In the past, in the process of manufacturing semiconductor devices, a two-step soldering process is carried out as a soldering method using a Sn—Pb based solder alloy, which is a typical solder joint material. Specifically, in the conventional soldering process, a Pb-5Sn solder (melting point: 310 to 314° C.) is primarily used in a conventional semiconductor device to conduct the soldering and, in the following reflow soldering for jointing the semiconductor per se to a substrate, a temperature-layered joint is used including a process of conducting the joint with a Sn-37Pb eutectic solder having a low melting point (melting point: 183° C.) so as not to melt the soldered portion already jointed in the semiconductor device.
On the one hand, in view of environmental problems, it is required in Restriction of the use of Certain Hazardous Substances in electrical and electronic equipment (RoHS) and the like to take steps for making solders Pb-free, and a Sn—Ag—Cu based eutectic alloy has been put into practical use as a reflow solder. In regard to high-temperature solders, on the other hand, an Au-20Sn solder (melting point: 280° C.) is known, but is hardly used since the Au-20Sn solder is inferior in cost and mechanical properties to Pb—Sn based solders. Since other component systems have not yet been put into practical use either, high-temperature solders containing Pb still remain exceptional in RoHS.
In regard to development of high-temperature solder alloys, for example, Japanese Patent Laid-Open Publication No. 2003-260587 describes a Sn—Cu based solder. This technique proposes a method which includes using a material prepared by mixing Sn powders and Cu powders together as a soldering paste and, upon high-temperature soldering, melting the Sn powders to contribute to the soldering as well as to react with the Cu powders to form a Sn—Cu intermetallic compound phase having a high melting point. This compound phase functions, upon reflowing, to retain the strength of the soldered portion without melting.
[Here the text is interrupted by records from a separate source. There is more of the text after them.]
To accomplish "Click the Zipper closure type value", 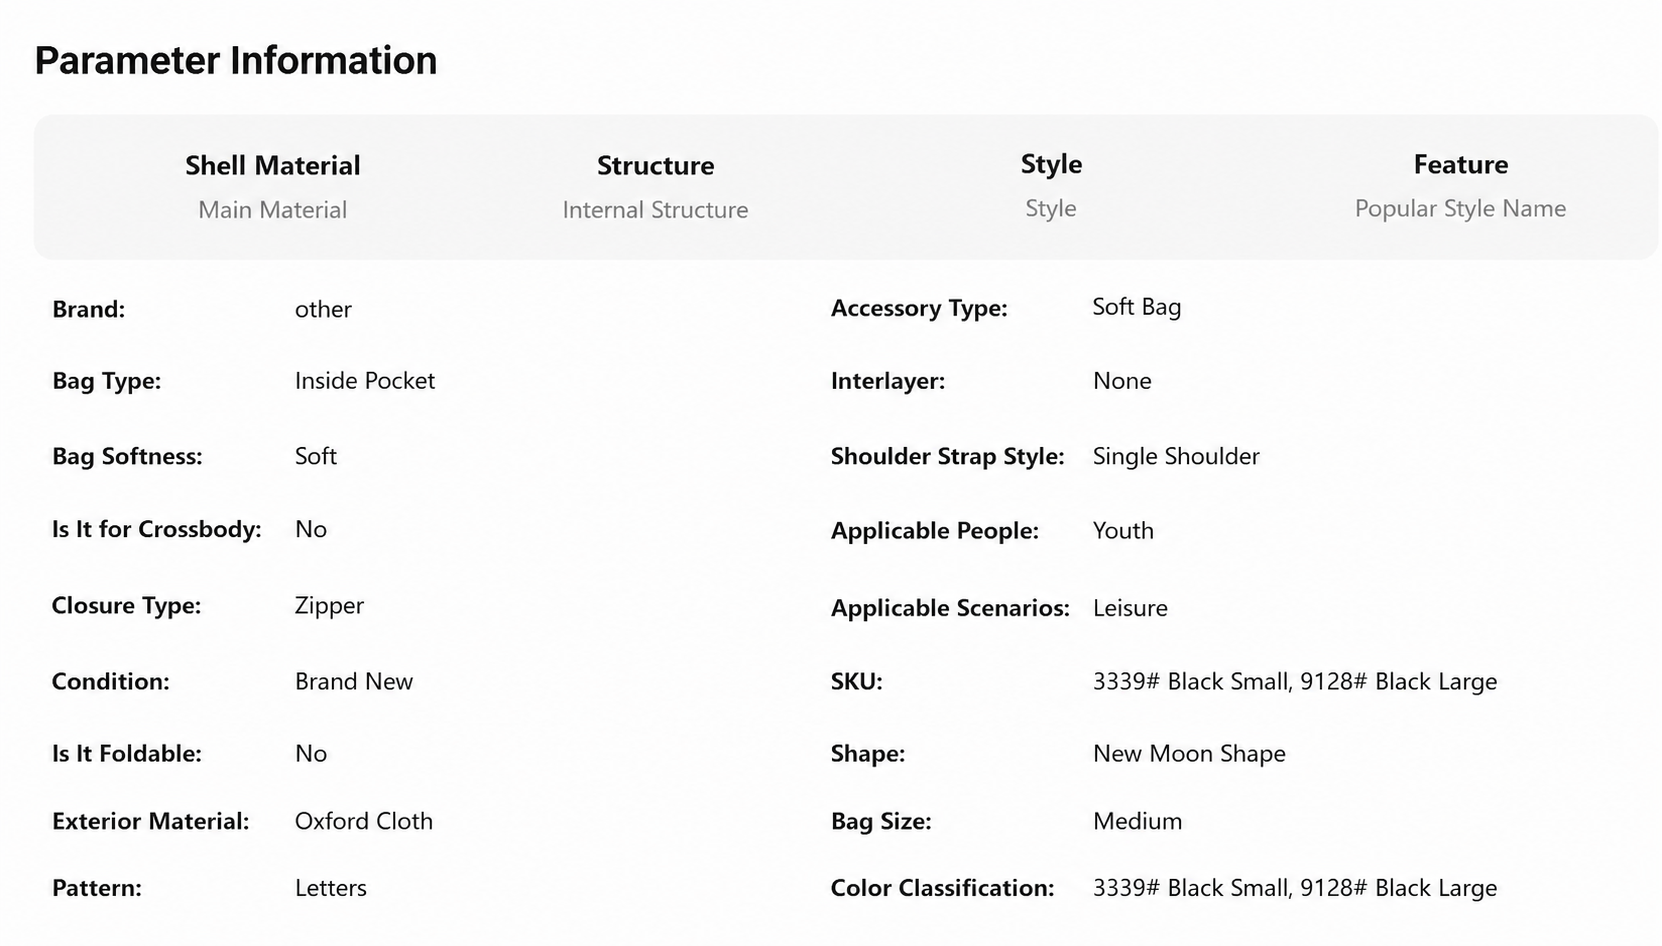I will [x=329, y=606].
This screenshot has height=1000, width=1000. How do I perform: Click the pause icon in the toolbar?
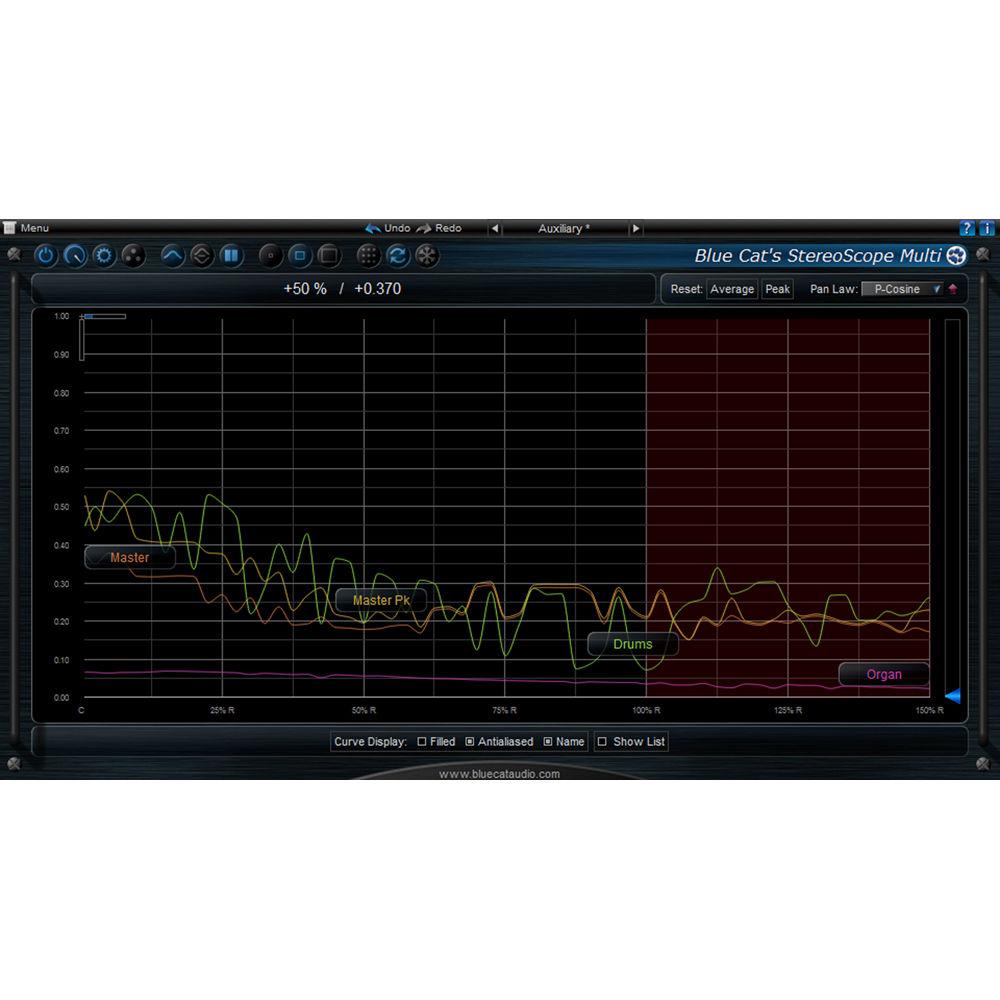pyautogui.click(x=230, y=256)
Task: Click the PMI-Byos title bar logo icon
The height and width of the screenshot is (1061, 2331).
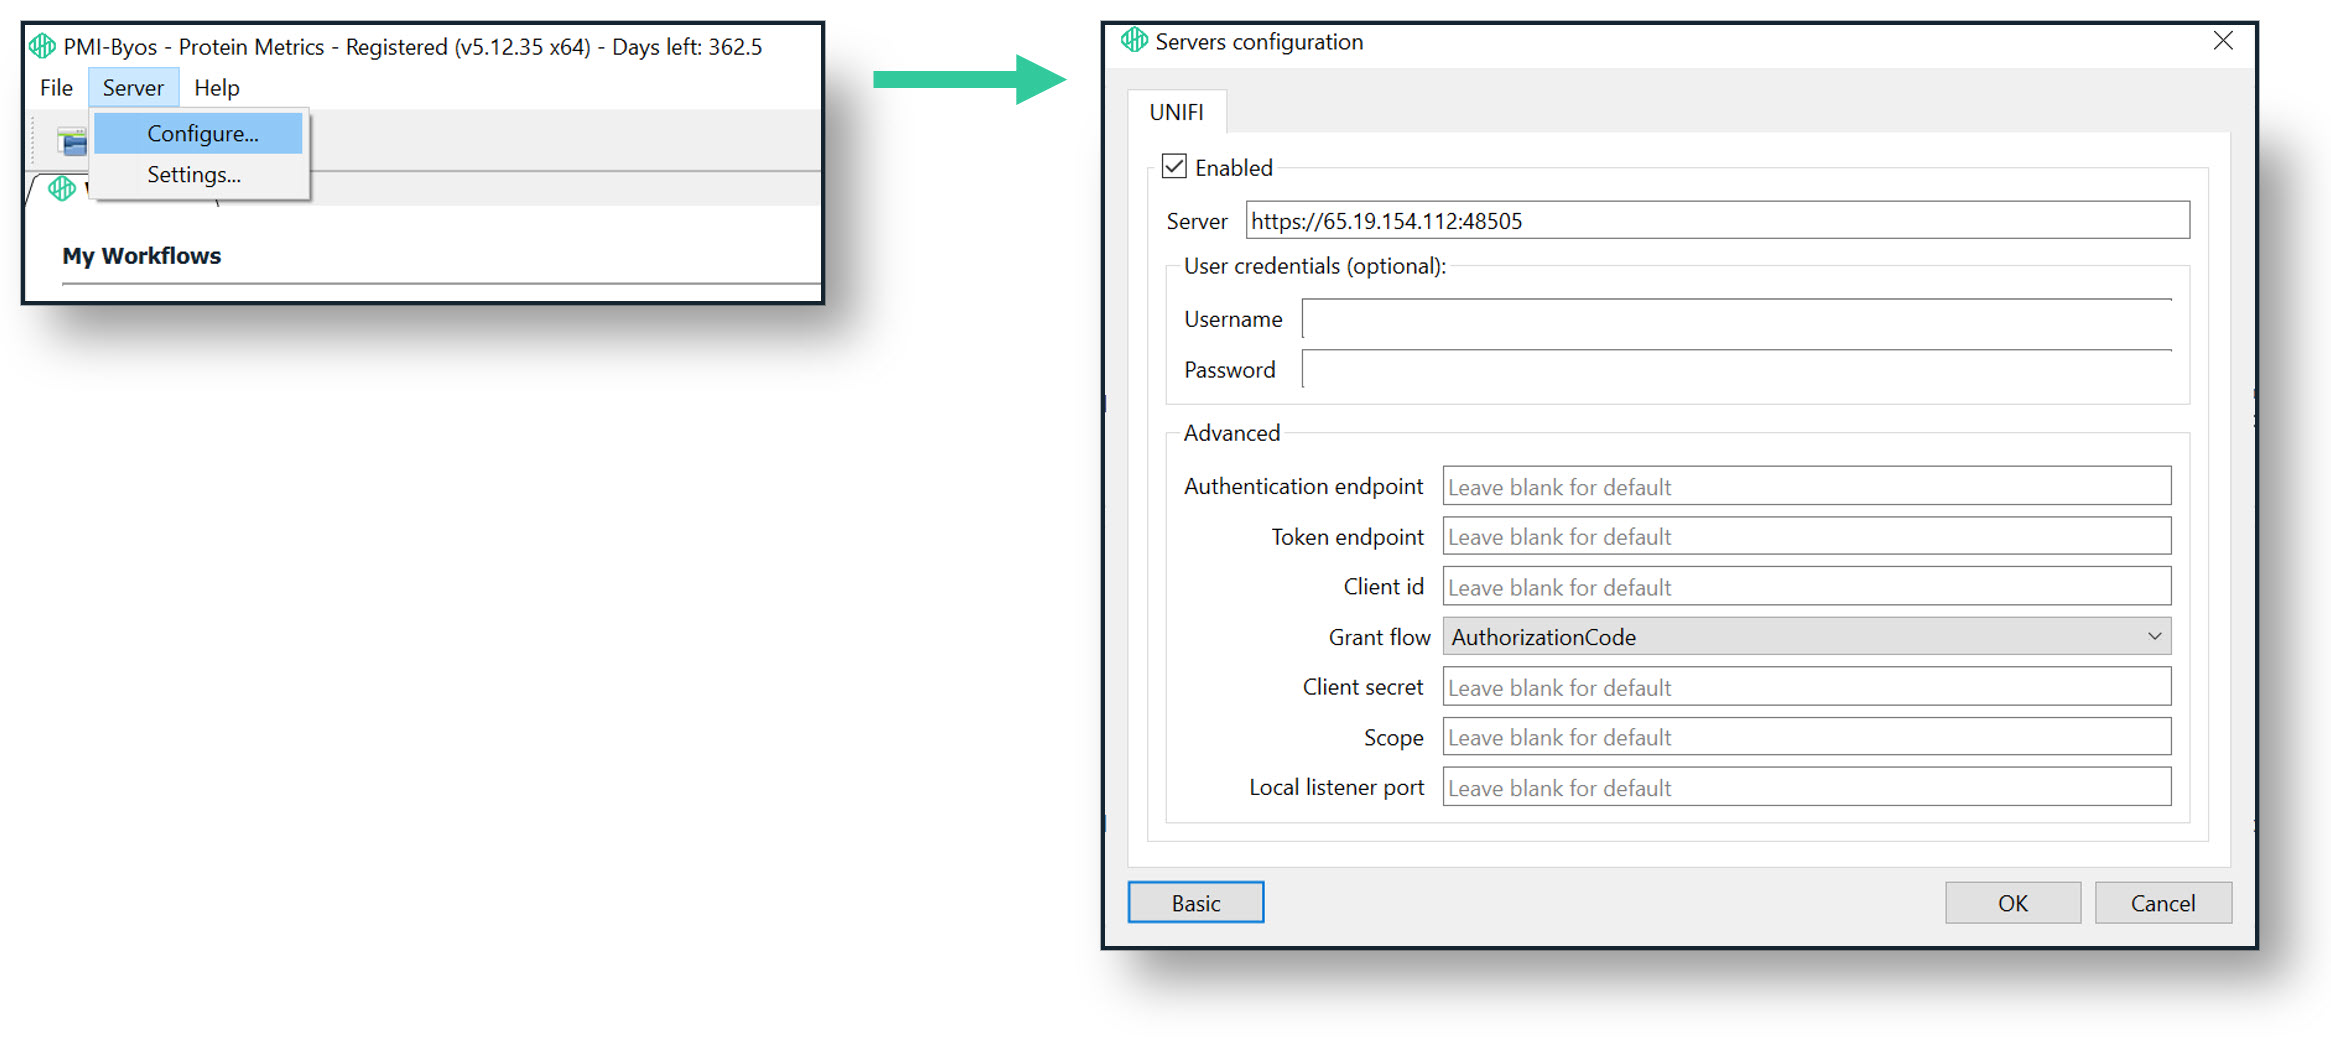Action: [x=42, y=46]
The above conventional techniques, however, have problems that a structure of an intermetallic compound phase formed in phase boundaries between the Sn powders and the Cu powders is formed on the surface of the Cu powder due to size of approximately 10 μm of the practically used powder to result in coarse structure and variation in strength and that a large amount of the Cu powder has to be used for increasing its strength to result in deterioration in the soldering properties provided by the Sn powder. Further, since formation of the intermetallic compounds relies upon a diffusion reaction between Sn in a molten liquid state and Cu in a solid state, it takes time to conduct this reaction due to a slow formation speed of a Cu6Sn5 intermetallic compound phase contributing to retention of strength, causing a disadvantage in the producing process.